■ Work task
Which lines in the entries below contain the string "with"? Show each of them in full.

■ Recorded data

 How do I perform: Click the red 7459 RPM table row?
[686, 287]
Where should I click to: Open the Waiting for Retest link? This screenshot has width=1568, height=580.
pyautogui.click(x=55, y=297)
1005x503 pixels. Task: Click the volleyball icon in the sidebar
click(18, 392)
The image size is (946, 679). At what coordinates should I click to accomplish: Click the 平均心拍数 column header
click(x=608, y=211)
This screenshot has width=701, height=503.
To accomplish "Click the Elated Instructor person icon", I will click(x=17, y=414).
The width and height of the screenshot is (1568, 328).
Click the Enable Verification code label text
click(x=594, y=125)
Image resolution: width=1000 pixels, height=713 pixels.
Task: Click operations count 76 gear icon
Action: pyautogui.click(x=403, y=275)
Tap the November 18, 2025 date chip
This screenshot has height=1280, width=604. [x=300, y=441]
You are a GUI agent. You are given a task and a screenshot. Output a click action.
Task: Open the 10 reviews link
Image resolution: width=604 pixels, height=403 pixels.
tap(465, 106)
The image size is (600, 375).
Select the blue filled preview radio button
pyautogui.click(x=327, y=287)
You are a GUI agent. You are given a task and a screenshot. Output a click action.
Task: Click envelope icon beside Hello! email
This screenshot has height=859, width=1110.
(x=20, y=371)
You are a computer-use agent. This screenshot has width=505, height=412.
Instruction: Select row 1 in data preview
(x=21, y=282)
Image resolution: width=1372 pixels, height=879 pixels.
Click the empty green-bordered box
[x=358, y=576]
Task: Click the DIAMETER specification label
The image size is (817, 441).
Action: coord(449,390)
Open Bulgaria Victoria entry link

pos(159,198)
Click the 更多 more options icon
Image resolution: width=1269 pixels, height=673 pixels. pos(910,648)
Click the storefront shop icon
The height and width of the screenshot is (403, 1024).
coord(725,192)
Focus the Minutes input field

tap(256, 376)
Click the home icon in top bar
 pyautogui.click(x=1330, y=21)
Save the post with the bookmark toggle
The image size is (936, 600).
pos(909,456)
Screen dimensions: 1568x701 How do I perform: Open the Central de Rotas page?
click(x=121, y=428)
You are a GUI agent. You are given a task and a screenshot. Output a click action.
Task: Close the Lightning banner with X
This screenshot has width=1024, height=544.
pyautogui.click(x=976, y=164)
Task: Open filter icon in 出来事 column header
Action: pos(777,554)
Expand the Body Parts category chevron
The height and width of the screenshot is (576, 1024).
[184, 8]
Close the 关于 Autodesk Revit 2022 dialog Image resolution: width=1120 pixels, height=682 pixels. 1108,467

■ Solution to the exercise
Save the post with the bookmark toggle
Task: Close the Lightning banner with X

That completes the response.